If you're really that frightened about the shot, you can tell them not to give you local anesthetic injections first. They are obligated not to give you a medicine if you refuse it. The problem is, when someone begins extracting a foreign body from your foot, you're going to have far worse pain than the lidocaine injection ever thought about being. You can also ask them to apply some cold spray or topical lidocaine gel to numb the spot before they inject you.

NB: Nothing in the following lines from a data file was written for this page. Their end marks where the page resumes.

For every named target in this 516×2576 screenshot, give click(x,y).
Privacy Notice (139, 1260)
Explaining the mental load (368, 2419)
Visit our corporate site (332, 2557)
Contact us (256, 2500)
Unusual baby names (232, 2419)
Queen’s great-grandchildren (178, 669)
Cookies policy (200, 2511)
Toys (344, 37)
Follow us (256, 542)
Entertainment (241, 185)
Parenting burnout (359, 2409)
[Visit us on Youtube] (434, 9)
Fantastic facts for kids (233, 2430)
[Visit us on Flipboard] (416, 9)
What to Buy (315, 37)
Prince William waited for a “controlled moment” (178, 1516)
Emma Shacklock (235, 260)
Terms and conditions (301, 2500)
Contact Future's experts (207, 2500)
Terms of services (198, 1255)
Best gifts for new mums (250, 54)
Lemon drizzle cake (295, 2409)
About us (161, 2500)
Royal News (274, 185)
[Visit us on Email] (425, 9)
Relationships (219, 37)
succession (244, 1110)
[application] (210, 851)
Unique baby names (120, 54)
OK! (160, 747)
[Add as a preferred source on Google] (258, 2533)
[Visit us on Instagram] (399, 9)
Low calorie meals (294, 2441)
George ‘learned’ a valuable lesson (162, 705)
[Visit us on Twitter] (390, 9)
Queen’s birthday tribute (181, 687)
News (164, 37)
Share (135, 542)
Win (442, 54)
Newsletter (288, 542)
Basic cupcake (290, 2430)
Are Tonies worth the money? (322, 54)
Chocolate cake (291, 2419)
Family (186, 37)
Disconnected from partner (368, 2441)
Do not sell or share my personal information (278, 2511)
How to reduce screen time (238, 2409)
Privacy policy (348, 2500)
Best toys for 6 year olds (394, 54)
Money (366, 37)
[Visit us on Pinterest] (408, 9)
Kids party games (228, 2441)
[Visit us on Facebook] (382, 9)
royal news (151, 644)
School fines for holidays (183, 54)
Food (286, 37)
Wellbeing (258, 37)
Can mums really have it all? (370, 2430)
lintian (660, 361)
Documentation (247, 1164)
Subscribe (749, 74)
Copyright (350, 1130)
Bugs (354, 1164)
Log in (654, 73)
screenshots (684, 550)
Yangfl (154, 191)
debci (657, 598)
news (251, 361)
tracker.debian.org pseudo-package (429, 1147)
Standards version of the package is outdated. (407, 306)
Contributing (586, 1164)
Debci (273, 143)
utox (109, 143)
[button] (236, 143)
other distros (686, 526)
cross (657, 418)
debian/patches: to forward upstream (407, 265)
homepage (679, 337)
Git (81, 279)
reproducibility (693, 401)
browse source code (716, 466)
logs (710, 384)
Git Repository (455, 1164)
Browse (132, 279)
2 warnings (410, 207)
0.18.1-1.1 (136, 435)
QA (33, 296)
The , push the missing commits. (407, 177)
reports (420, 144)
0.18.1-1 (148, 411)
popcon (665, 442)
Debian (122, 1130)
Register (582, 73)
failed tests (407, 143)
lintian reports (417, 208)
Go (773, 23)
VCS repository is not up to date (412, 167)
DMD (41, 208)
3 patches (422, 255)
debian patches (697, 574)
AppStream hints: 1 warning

You won't be allowed to administer lidocaine injections to yourself, and you shouldn't attempt self-extraction of the glass. If you take a sharp object and begin digging around in your foot on your own, you risk getting a bad infection or injuring yourself more severely. Someone who knows sterile procedure with good light, a better angle, and suitable instruments needs to do the extraction to make sure the entire glass shard is removed and the wound properly cleaned and dressed afterwards. If you attempt it on your own and cause a wound infection, that'd make the ordeal you'll be facing far worse than what you're dreading now. Hilder is right. Cellulitis. Sepsis. Gangrene, even. Bad mojo, that stuff.
Just go. You'll be glad you did. Glass in the foot doesn't go away or stop hurting, especially if it's in a weight-bearing area. It just embeds itself deeper, which ultimately makes it worse to take out when you get around to facing reality.